Abstracts

RATIONALE: The process of epileptogenesis involves a reorganization of neuronal function in cortical circuitry. Numerous studies have identified changes in morphological and physiological neuronal properties during epileptogenesis. However, a comprehensive understanding of the molecular basis of epileptogenesis is lacking. Furthermore, important effects on numerous pathways are likely to remain unrecognized. We are using DNA microarrays to simultaneously monitor temporal changes in gene expression of thousands of genes during epileptogenesis. METHODS: An single injection of pilocarpine (335 mg/kg, i.p.) to CF-1 mice induced an acute status epilepticus (SE). The dentate granule cell layer was microdissected from hippocampal slices taken at 1, 3, and 30 days following the induction of SE. mRNA was isolated from each group (n=8 mice), reverse transcribed, and amplified RNA was synthesized with T7 RNA polymerase. Fluorescence-tagged probes were prepared by Genome Systems from both control and SE-experienced tissue for competitive hybridization to DNA microarrays. RESULTS: A total of 167 genes had changes in expression ratios above the threshold detection limit (2 fold change in expression) for at least one timepoint following induction of SE. The expression ratios of altered genes were subjected to cluster analysis with a self-organizing map algorithm. Different temporal patterns of expression following SE were observed in five distinct gene clusters. At 1 and 3 days post SE, 65 genes had elevated expression and 53 genes had decreased expression. A third cluster of 12 genes showed no change in expression at 1 or 3 days, but elevated expression at 30 days.
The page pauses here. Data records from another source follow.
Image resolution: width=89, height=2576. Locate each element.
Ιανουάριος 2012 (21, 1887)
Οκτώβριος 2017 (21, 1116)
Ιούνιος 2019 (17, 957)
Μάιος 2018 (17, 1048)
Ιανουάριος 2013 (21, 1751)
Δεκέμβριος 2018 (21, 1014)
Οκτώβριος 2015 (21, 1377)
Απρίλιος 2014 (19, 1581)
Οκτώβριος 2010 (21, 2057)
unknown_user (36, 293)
Finally, at 3 days the expression of 28 genes was selectively elevated and 9 genes depressed. CONCLUSIONS: DNA microarray sensitivity is sufficient to detect mRNAs with a 1:100,000 abundance above background and changes of 70% in abundance between samples. Distinct temporal patterns of gene expression following SE may lead to identification of novel targets for intervention strategies throughout the epileptogenic process. Supported by the Epilepsy Foundation (JD), the Charles E. Culpeper Foundation (JD), and the NIH.